Life as a public company hasn’t been easy for Time Inc. Then again it hasn’t even been a year yet since the company left the TimeWarner mothership. Time Inc reported its fourth quarter and full year earnings this morning and things are not where CEO Joe Ripp and shareholders would love them to be. However, he said he and his team are excited about 2015. Here are some low-lites.
- Overal Revenue slipped 7.3%
- Revenue’s missed analysts estimates of $904.3 coming in at $895 million
- Net income more than doubled to $145 million
- Digital ad revenue ticked up a tiny tiny tiny bit from $85 million to $87 million.
- Circ revenue, which includes subscription and newsstand sales, fellb 8% to $288 million
- Headcount reductions lead to a pre-tax charge of $28 million
- It earned 73 cents per share missing analysts’ expectations of 78 cents per share.
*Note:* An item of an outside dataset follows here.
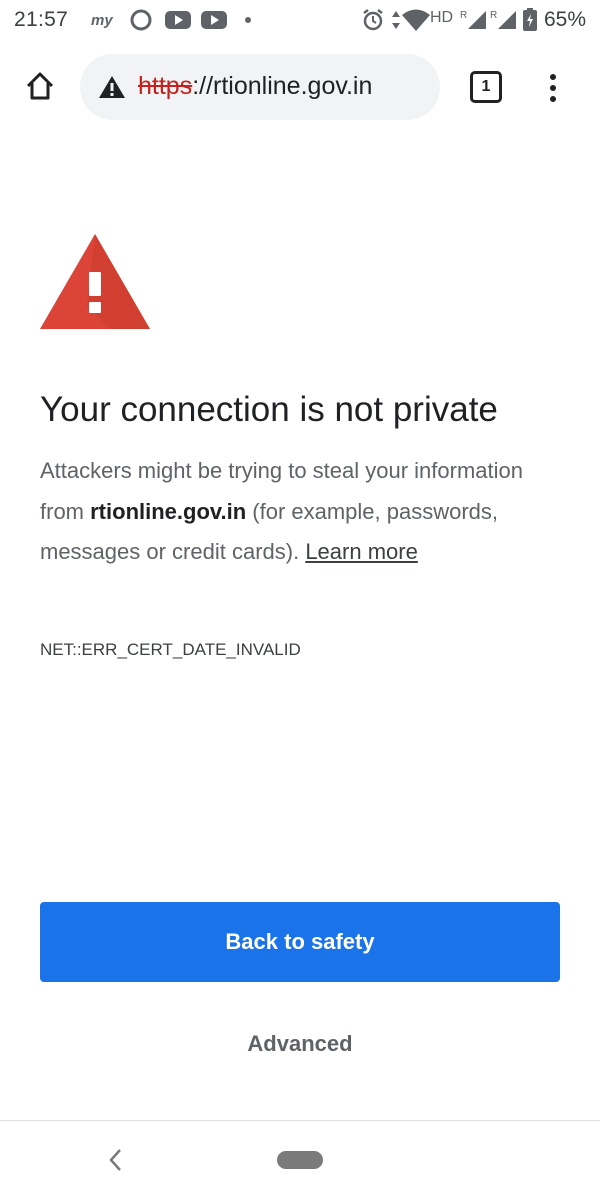 The width and height of the screenshot is (600, 1200). I want to click on browser-toolbar: https://rtionline.gov.in 1, so click(300, 88).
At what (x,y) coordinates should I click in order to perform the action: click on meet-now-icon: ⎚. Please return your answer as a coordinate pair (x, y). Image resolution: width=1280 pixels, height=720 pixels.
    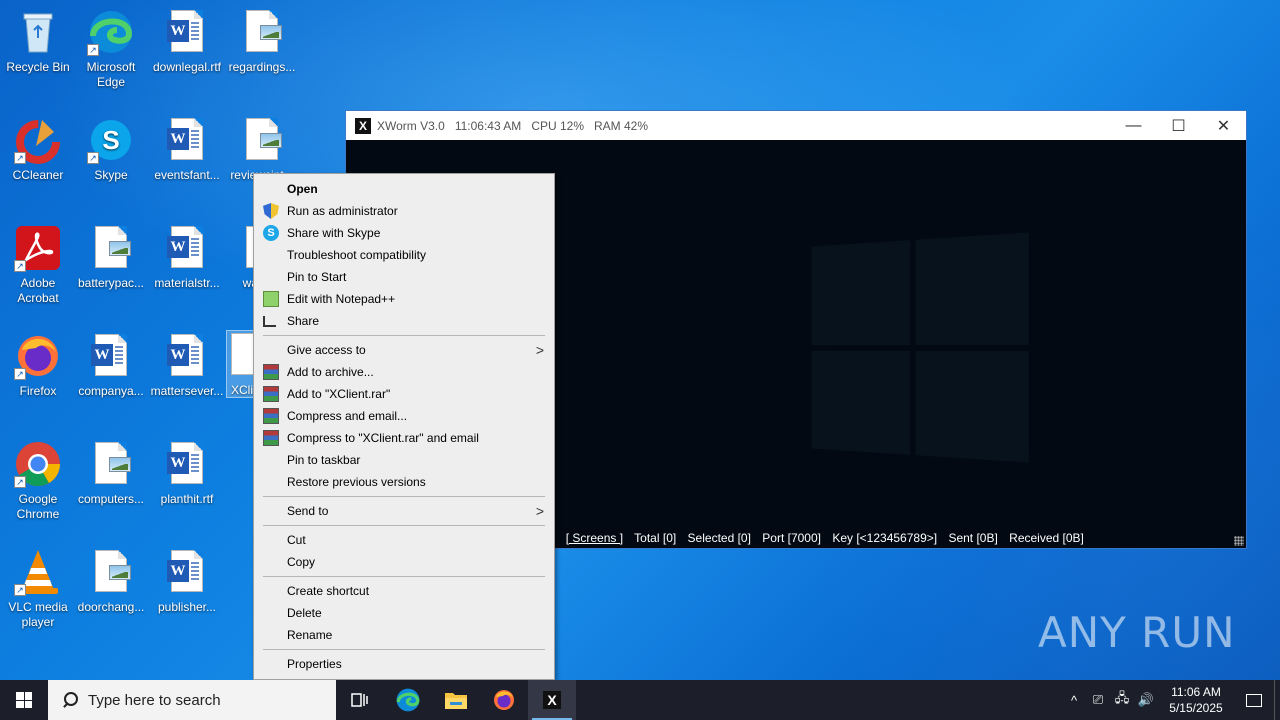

- The company announced plans to distribute a quarterly dividend of $0.19 per share on March 13
- Time Inc blamed some of the decline on the acquisition of Cozi and the lost partnership with CNNmoney
- CEO Joe Ripp spun the performance as part of a larger growth process
“Over the past year, we’ve been fundamentally re-engineering the
business, and re-positioning our company for its return to growth. We
have made significant progress toward the transformation of the cost
structure, and successfully protected our margins and cash flows. We
accelerated the growth and monetization of our digital audiences. We
also became a stand-alone public company for the first time
since January 1990. As we look forward, we expect 2015 to be a pivotal
year as we launch a portfolio of growth initiatives. One of the unique
sources of upside for Time Inc. is the ability to extend our powerful
brands into new revenue streams. We are very excited by the
opportunities provided by our brands.”